In February 2020, Delta announced plans to invest $1 billion over the next decade in initiatives like offsets, sustainable aviation fuel and carbon sequestration that would limit the impact of global air travel on the environment, the first airline to make a commitment of that scale.
That followed moves in Europe by easyJet to offset emissions on all its flights and by British Airways and Air France to do the same on their domestic flights.
Delta has agreed to purchase a future supply of 70 million gallons of sustainable aviation fuel per year.
The amount the U.S. carrier plans to pay for offsets from March 1 to Dec. 31 would equate to less than 0.35% of its revenue during the period, based on Reuters calculations using Delta’s financial results from April 1 to Dec. 31.
Delta said the carbon tonnage offset was equal to the carbon sequestered by 17 million acres of U.S. forests in one year, enough to cover the state of West Virginia.

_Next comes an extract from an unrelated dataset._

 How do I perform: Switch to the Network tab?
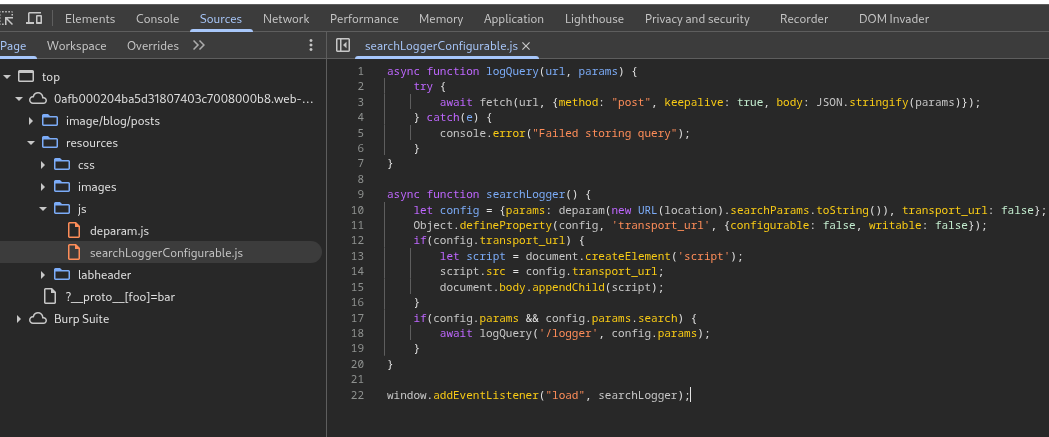[x=286, y=18]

The Biden administration is pressuring U.S. airlines to do more to reduce emissions.
The chief executives of major U.S. carriers met with White House officials last week to discuss tackling aviation pollution and urge U.S. support for greener aviation fuel.
United Airlines has committed to a multimillion-dollar investment in carbon capture, a technology designed to suck carbon dioxide from the atmosphere, as part of a plan to be 100% green by 2050.
Delta said it also believed carbon capture had significant potential.
Delta owns its own oil refinery, making it unique among its peers. The company posted a $102 million refining segment loss in the fourth quarter and a $441 million loss on third party fuel sales.
The refinery, located in Trainer, Pennsylvania, emitted about 1.45 million metric tons of carbon dioxide or equivalent gas in 2019, according to the latest data available from the U.S. Environmental Protection Agency.
That year, the net quantity of greenhouse gasses of the petroleum products the refinery produced totaled roughly 26 million metric tons, according to the EPA.